大山悠輔「阪神残留」を決定づけた「裏方さん」とのきずな…“打撃開眼”までの猛練習を支えた影のキーマンとは
スタッフや裏方への思い
確かに、残留決定の記者会見で、大山はこう語っている。 「ファン感謝デーの時にスタンドに多くの僕の赤いタオルを広げてもらって、すごく嬉しかった。そのタオルをもっともっと増やしたいなと率直に思った」 前出の記者によると、ファンへの思いももちろんだが、「残留の一番の決め手は何か」という問いに対して、大山がこう述べた部分が気になるという。 「いやもう、一番が多すぎて本当にいっぱいあるんですけど、まずはやっぱり監督、コーチ、スタッフの皆さん、裏方の皆さん、あとはチームメイト。もう一回、優勝、日本一を達成したい。その気持ちは凄くありますし、そこが理由になりました」 この発言にある「裏方さん」の中に、打撃投手がいるそうだ。 「一人ではなく、何人かいるようです。彼らから『残ってほしい』とか、『今までご苦労様。どこのチームに行っても応援しているから』と言われて、大山の胸中に様々な思いが去来したそうです。特に2020~22年ころの 思い出が蘇ってきたそうです」(前出・在阪記者) 当時の大山は、新井良太打撃コーチ(41=現広島二軍コーチ)の指導のもと、打撃フォームの改善に取り組んでいた。 「広島の新井貴浩監督(47)の実弟でもある新井コーチは、2018年から22年まで阪神コーチを務め、大山にも熱心に指導しました。
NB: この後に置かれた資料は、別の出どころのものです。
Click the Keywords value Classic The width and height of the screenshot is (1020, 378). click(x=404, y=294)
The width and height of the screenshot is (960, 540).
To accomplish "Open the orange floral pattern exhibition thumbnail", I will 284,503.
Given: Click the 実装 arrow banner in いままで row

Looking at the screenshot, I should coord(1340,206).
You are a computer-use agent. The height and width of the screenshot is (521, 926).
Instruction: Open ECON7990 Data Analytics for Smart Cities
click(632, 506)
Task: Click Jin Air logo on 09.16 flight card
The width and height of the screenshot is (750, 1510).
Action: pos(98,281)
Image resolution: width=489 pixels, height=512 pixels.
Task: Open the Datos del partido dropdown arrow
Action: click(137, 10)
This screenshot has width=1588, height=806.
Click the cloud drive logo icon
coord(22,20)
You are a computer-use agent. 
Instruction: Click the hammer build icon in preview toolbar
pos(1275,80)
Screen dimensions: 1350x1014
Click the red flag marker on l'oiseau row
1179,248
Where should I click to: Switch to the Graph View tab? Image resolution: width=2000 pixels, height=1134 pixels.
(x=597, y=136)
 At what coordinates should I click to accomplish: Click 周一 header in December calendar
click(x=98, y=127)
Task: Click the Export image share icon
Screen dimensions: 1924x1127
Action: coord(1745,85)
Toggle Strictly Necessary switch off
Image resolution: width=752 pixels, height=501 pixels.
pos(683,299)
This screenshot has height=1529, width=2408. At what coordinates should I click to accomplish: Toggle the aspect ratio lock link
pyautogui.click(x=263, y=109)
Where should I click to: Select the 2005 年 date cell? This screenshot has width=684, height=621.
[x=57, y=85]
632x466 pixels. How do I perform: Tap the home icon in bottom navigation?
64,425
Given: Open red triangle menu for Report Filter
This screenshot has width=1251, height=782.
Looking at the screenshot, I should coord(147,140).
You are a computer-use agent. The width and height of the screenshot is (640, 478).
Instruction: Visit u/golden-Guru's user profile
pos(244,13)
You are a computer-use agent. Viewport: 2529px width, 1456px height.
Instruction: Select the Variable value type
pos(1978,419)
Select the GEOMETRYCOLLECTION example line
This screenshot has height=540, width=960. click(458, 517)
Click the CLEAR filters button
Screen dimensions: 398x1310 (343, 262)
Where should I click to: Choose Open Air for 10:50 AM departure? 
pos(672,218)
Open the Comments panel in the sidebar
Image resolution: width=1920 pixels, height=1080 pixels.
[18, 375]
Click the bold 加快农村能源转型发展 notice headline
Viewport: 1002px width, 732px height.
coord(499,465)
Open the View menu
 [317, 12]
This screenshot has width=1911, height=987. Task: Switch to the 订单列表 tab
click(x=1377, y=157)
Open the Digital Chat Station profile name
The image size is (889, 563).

大山の打撃結果が良ければ“それは彼の力。ダメだったら僕の責任”と公言していました。大山はバッドのヘッドを投手寄りに変えた20年から打撃開眼し、トラの主砲に。同コーチとの猛練習にずっと付き合ってくれた打撃投手たちからも、猫背になるクセを指摘され、上向きになるようにフォームを変えた。そうした苦労を共にした打撃投手の言葉に、大山もぐっとくるものがあったのではないでしょうか」(同)
またも大型FAで敗れた巨人
ところで、阪神の慰留条件を上回る条件を提示した巨人だが、他球団はこんな反応を見せていた。 「巨人が長期契約を提示してきたところに“本気度”を感じました。今回、大山に提示された5年プラス延長1年というのが本当なら、今オフのFA補強に本腰を入れているんだと思います」(在京球団スタッフ) 長期契約、契約年数の長さこそ、巨人としての“誠意”ということか。たしかに、過去に巨人が4年や5年といった長期年数を提示して獲得したFA選手は大物ばかりだ。 94年の広沢克己(62・5年)を始め、96年・清原和博(57・5年)、99年・江藤智(54・4年)、06年・小笠原道大(51・4年)、11年・杉内俊哉(44・4年)、16年・陽岱鋼(37・5年)、18年・丸佳浩(35・5年)、20年・梶谷隆幸(36・4年)がそうだ。 しかし、近年の巨人はFA交渉で敗れるケースも増えている。昨年オフ、オリックスからFA宣言した山崎福也に4年総額8億円強を提示し、日本ハムに敗れている。それを上回る「5年」を提示し、さらに1年の延長オプションをつけたということは、巨人は「本気で獲りに来た」と他球団は解釈していたが、今回も惨敗。 阿部監督は「やることをやってチャレンジした。本人の意向だろうしね」と述べたが、大山本人から連絡を受けたことを明かし「また敵同士だけど巨人阪神を盛り上げて、野球界を盛り上げていきましょう」と伝えたという。 実現していたら巨人と阪神という、伝統球団間で初のFA移籍となるところだったが、今回は幻に終わった。来季、阪神は球団創設90周年のメモリアルを迎える。「伝統の一戦」がさらなる盛り上がりを見せるのか、注目だ。